### SOURCE EXCERPT

--

There is no “we didn’t know”. Microsoft executives are not ignorant. You do not climb up the greasy pole in a company like Microsoft by walking around with your eyes shut. These are very deliberative people informed by the best lawyers and marketers money can buy. It’s not a whoops or slip of the pen. It is calculated. It is ruthless.
HollyB,
Racist? A tad bit exaggerated, no? For better or worse much of the tech industry (and car industry, and boat industry, and travel industry, and housing industry, etc) cater to the wealthy. While you could make a case that it is unethical, in most cases we can’t point to a specific law and say it’s illegal.
I can see both sides of this. Clearly many people were disappointed and surprised by it, but at the same time these are engineering tradeoffs that improved performance. And these are trade-offs that all CPU makers used to various extents. IMHO the problem wasn’t that intel, AMD, and most likely others offered these performance optimizations, but rather that they failed to disclose the risks and failed to provide a way to disable them such that consumers could make informed decisions.
@Alfman
I’m not going to discuss the topic with someone who doesn’t have a clue about the purpose of regulation, or structural discrimination or constructive discrimination. Nor am I going to engage with bothside-ism or whataboutary . Like Apple you need to consult with better experts and better lawyers.
HollyB,
That’s not a rebuttal and I believe I made fair points.
I’m not a fan of microsoft’s tactics, hell they even pushed me away from windows. I think many of these corporate behaviors are harmful, but to say they’re illegal you have to be able to point to the law(s) they’re breaking.
Alfman,
Intel used to offer 10-20% advantage over AMD CPUs. After full set of mitigation patches, they lost roughly 10-20% in performance. Hence all the “top of the line gaming CPU gains” were actually cutting corners in terms of security.
Yes, designing CPUs are hard. And modern CPUs actually act more like networked super clusters inside. They have to optimize each and every component, and need to make sure some work is assigned to otherwise idle parts. Anyway, I am sure most OSNews readers already know the details, sorry for the intrusion.
Back to topic: The users also have a part in the blame. Yes, researchers have warned security implications of speculative execution, and Intel did not listen. But users did not listen either. They chose the faster CPUs. Tech journalist never made that an issue, Intel continued to pump faster chips, and gamers liked their extra FPS.
For spectre vulnerabilities, the cost of mitigations were felt the same on all complex CPUs (including AMD and ARM). The only difference is that simple/slow/cheap/crappy CPUs (including some low-end Intel CPUs – early Atom) were immune due to the fact that they were simple/slow/cheap/crappy (and didn’t do any speculative execution to begin with).
However; AMD also gained 10-20% in performance by improving their CPU design (Zen) and by using a better manufacturing process (and neither of these things had anything to with any security mitigations). “Lost 10-20% due to mitigations and gained 10-20% for unrelated reasons at the same/similar time” merely creates the illusion that nothing changed.

--

### PROVIDED MATERIAL
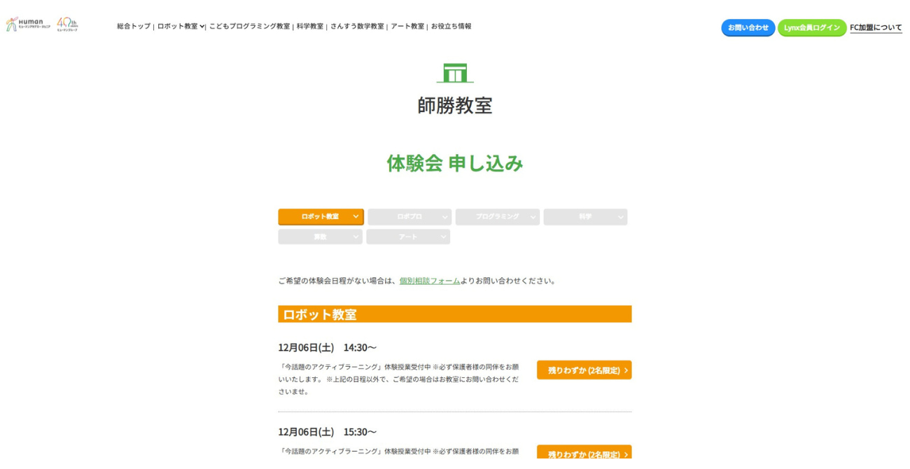Image resolution: width=910 pixels, height=469 pixels.
Task: Click the green classroom building icon
Action: click(455, 73)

--

### INSTRUCTION 1
According to the comment thread about CPU security, why were early Atom CPUs immune to Spectre vulnerabilities?
### INSTRUCTION 2
Pick up the comment thread about CPU security where it stops and continue it.
The material is not needed here.

### RESULT 1
They were simple CPUs that didn't do any speculative execution to begin with.

### RESULT 2
Brendan,
Things might have changed since last time I looked into this, but Intel was hit much harder performance wise.
For example, this in depth analysis finds a 5x difference:
https://www.extremetech.com/computing/291649-intel-performance-amd-spectre-meltdown-mds-patches
Where Intel lost up to ~20% in performance, while AMD impact was low at ~3%. The subject processors where then latest offerings.
Heh. That “in depth analysis” found that disabling hyper-threading makes the cost of mitigations 5X higher for their benchmarks.
The reason they disabled hyper-threading for Intel but left it enabled for AMD is that AMD “lied temporarily” about hyper-threading not being a potential problem.
The fact is that we’ve known hyper-threading has risks since the late 1990s, and that it’s impossible to implement hyper-threading without giving one thread the ability to detect which shared resources the other thread is using (but current operating systems were designed for SMP and suck at everything that isn’t SMP, so… – see note).
The only real difference between AMD and Intel is which resources are shared. Both Intel and AMD share execution units (and are both vulnerable to PortSmash), but AMD’s CPUs are less advanced and failed to share TLBs so they were accidentally immune to TLBbleed.
Note: An OS/scheduler could have mitigated most of the 20+ year old security risks of hyper-threading 20 years ago (while keeping most of the performance benefits of hyper-threading) by implementing a “threads aren’t allowed to share a core unless they can trust each other” policy.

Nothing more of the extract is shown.